Dealing with an extensive load of work is also
a great experience for residency students. Knar
Sahakyan, a 24-year-old medical student, says
it is very important for her to work side by side
with knowledgeable physicians - a chance that
she might never be granted within a simple hospital.
And, as the hospital travels throughout Armenia
and Karabakh, doctors will have the possibility
to carry out a very complex study of the incidence
of eye diseases among the population of Armenia.
AECP drafted a questionnaire, which is filled
out by people being screened and which includes
questions about each patient's health problems.
Ohanesian says that the situation of health care
in villages is very poor and that many people
turn blind because they do not treat problems
in time. He adds that it is not easy to identify
either what causes so many eye disorders in Armenia
or why so many children suffer disease.
It is hoped that the work of the Mobile Eye Hospital
will provide essential data currently lacking
in Armenia.
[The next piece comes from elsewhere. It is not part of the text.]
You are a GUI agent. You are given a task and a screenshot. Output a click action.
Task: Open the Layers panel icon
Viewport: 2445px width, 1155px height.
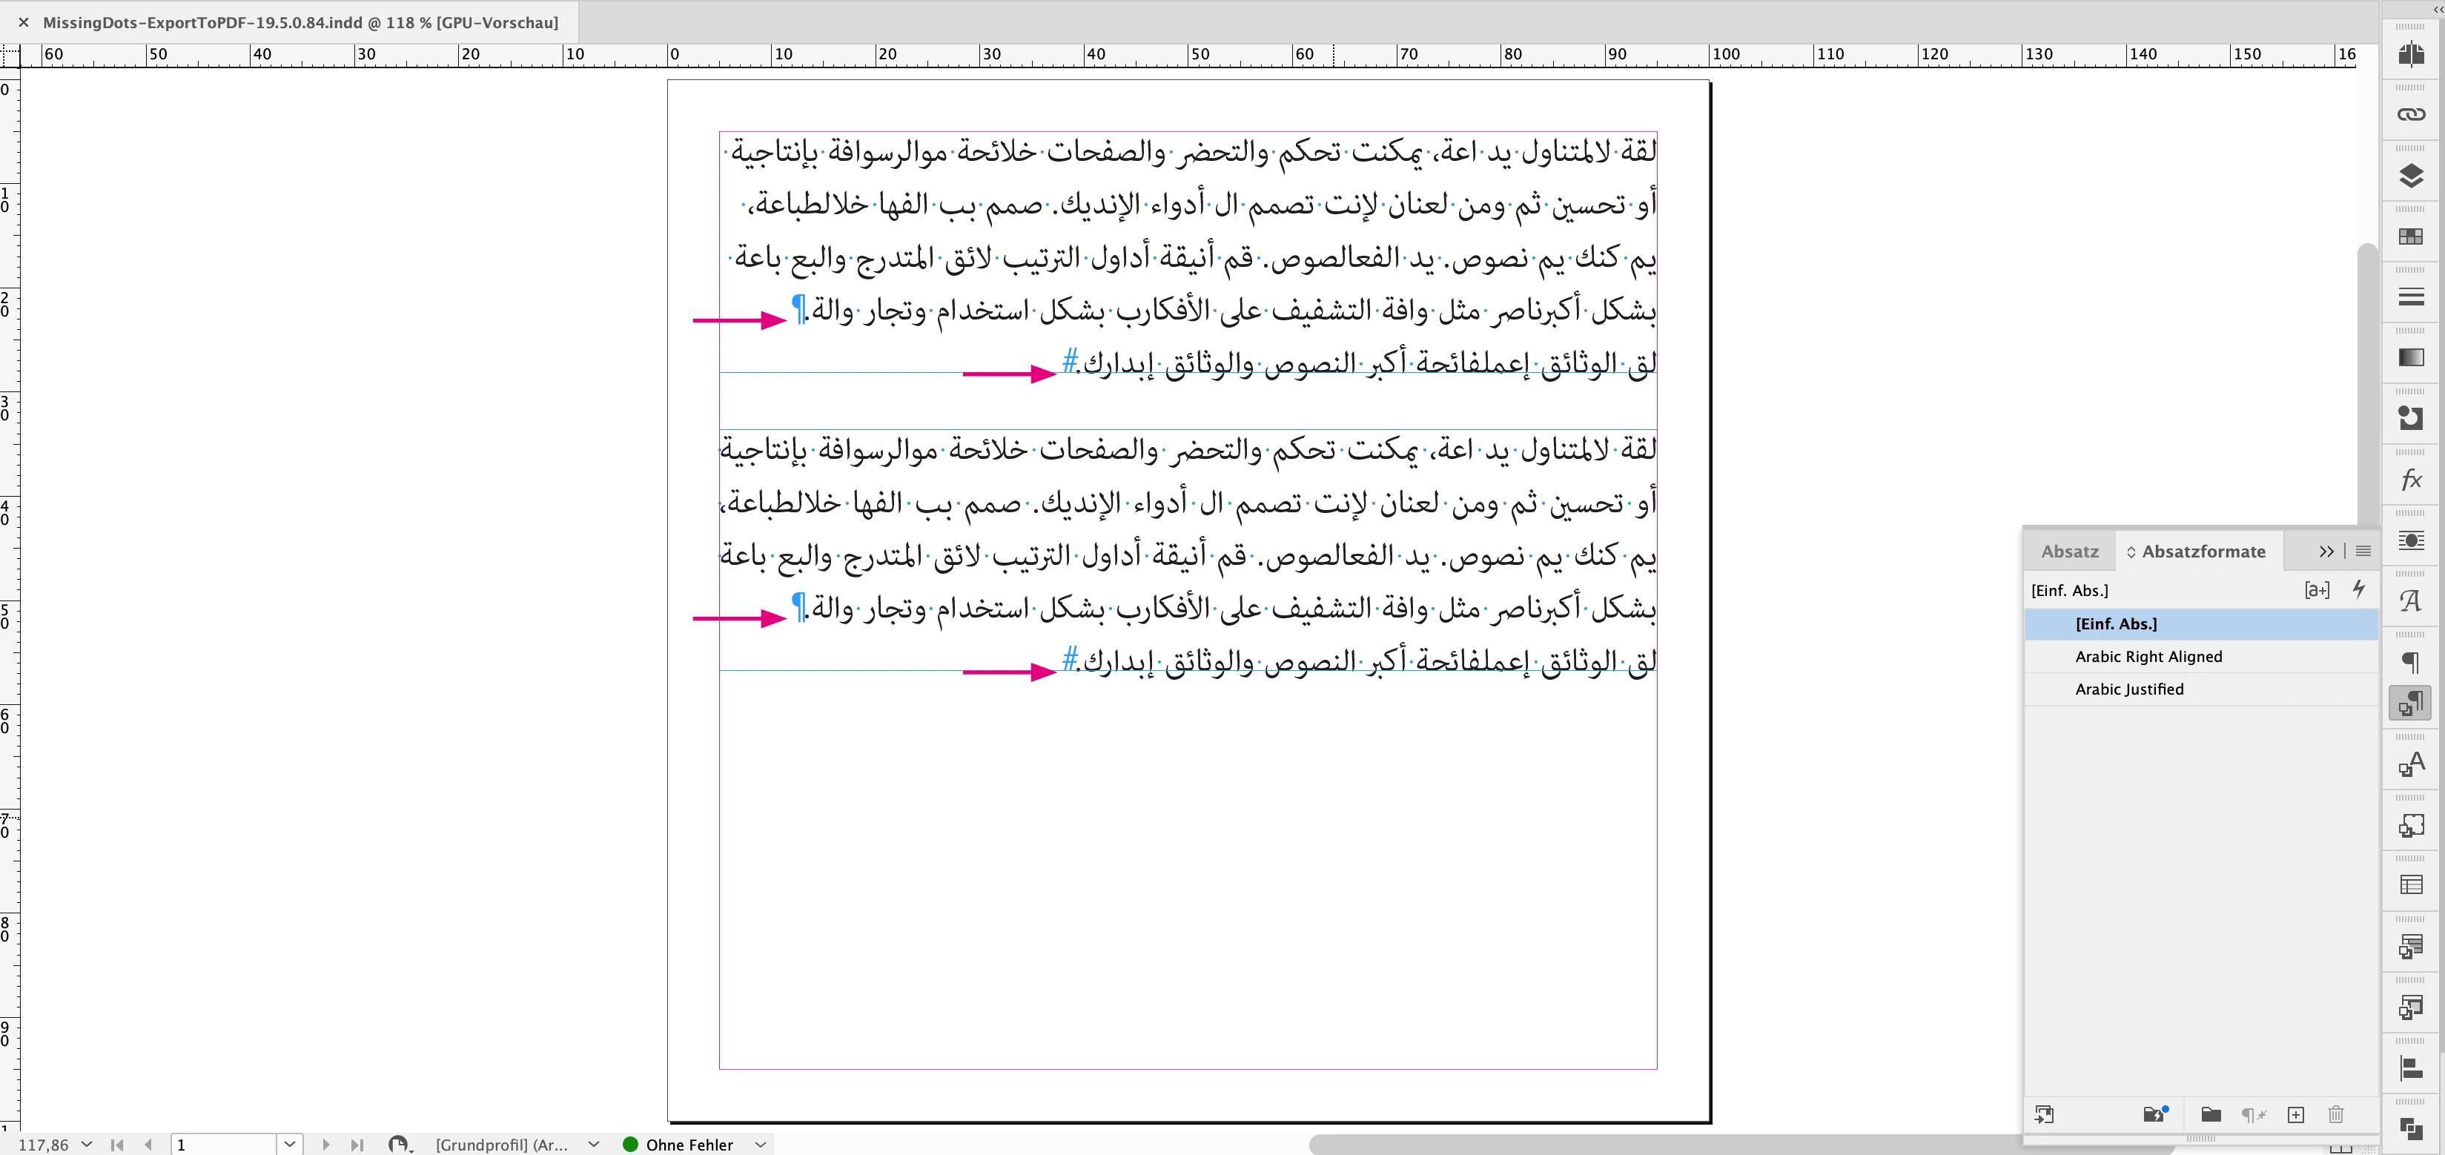tap(2411, 176)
The government says it does not have
the means to do nationwide canvassing, so AECP
will share its information as a service to the
government.
While free surgeries are only for the indigent,
all applicants are eligible for other services,
including screening and diagnosis, which should
help in providing thorough research.
After three weeks in Armenia, Ohanesian said
that if subsequent missions are as successful
as Ashtarak, the Mobile Eye Hospital will have
serviced the whole country in about three years.